**WORK REQUIRED:**
Turn the lines from the beginning through the line with "click(x=199, y=122)" into a numbered list, dropping any blank lines.

**EXERCISE DATA:**
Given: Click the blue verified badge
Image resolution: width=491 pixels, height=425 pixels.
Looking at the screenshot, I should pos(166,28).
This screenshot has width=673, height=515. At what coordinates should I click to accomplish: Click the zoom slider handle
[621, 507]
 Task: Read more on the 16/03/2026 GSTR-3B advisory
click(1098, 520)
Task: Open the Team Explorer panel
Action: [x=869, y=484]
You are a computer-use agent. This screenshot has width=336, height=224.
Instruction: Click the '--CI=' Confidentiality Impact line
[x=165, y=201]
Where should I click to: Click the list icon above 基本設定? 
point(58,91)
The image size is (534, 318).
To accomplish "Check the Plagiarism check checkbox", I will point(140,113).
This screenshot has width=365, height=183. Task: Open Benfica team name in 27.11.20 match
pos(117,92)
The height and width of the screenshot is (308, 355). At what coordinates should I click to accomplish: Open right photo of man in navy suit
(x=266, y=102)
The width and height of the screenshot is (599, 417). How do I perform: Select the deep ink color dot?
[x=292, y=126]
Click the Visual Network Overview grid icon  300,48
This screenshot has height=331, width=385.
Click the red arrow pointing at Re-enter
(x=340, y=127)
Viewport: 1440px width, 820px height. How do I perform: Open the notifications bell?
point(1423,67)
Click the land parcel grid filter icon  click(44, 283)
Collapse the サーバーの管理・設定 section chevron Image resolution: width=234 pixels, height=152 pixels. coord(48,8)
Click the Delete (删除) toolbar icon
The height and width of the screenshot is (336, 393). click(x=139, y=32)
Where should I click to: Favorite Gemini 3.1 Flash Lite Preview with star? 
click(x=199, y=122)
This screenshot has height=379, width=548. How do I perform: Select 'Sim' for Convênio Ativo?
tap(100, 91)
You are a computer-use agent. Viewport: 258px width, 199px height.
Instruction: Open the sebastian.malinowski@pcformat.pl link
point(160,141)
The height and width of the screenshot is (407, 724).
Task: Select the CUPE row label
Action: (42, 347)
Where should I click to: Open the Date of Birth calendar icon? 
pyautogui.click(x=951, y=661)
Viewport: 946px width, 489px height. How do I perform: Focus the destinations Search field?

**RESPONSE TO THIS TASK:**
1. Given: Click the blue verified badge
2. Image resolution: width=491 pixels, height=425 pixels.
3. Looking at the screenshot, I should pos(166,28).
4. This screenshot has width=673, height=515. At what coordinates should I click to accomplish: Click the zoom slider handle
5. [621, 507]
6.  Task: Read more on the 16/03/2026 GSTR-3B advisory
7. click(1098, 520)
8. Task: Open the Team Explorer panel
9. Action: [x=869, y=484]
10. You are a computer-use agent. This screenshot has width=336, height=224.
11. Instruction: Click the '--CI=' Confidentiality Impact line
12. [x=165, y=201]
13. Where should I click to: Click the list icon above 基本設定? 
14. point(58,91)
15. The image size is (534, 318).
16. To accomplish "Check the Plagiarism check checkbox", I will point(140,113).
17. This screenshot has width=365, height=183. Task: Open Benfica team name in 27.11.20 match
18. pos(117,92)
19. The height and width of the screenshot is (308, 355). At what coordinates should I click to accomplish: Open right photo of man in navy suit
20. (x=266, y=102)
21. The width and height of the screenshot is (599, 417). How do I perform: Select the deep ink color dot?
22. [x=292, y=126]
23. Click the Visual Network Overview grid icon  300,48
24. This screenshot has height=331, width=385.
25. Click the red arrow pointing at Re-enter
26. (x=340, y=127)
27. Viewport: 1440px width, 820px height. How do I perform: Open the notifications bell?
28. point(1423,67)
29. Click the land parcel grid filter icon  click(44, 283)
30. Collapse the サーバーの管理・設定 section chevron Image resolution: width=234 pixels, height=152 pixels. coord(48,8)
31. Click the Delete (删除) toolbar icon
32. The height and width of the screenshot is (336, 393). click(x=139, y=32)
33. Where should I click to: Favorite Gemini 3.1 Flash Lite Preview with star? 
34. click(x=199, y=122)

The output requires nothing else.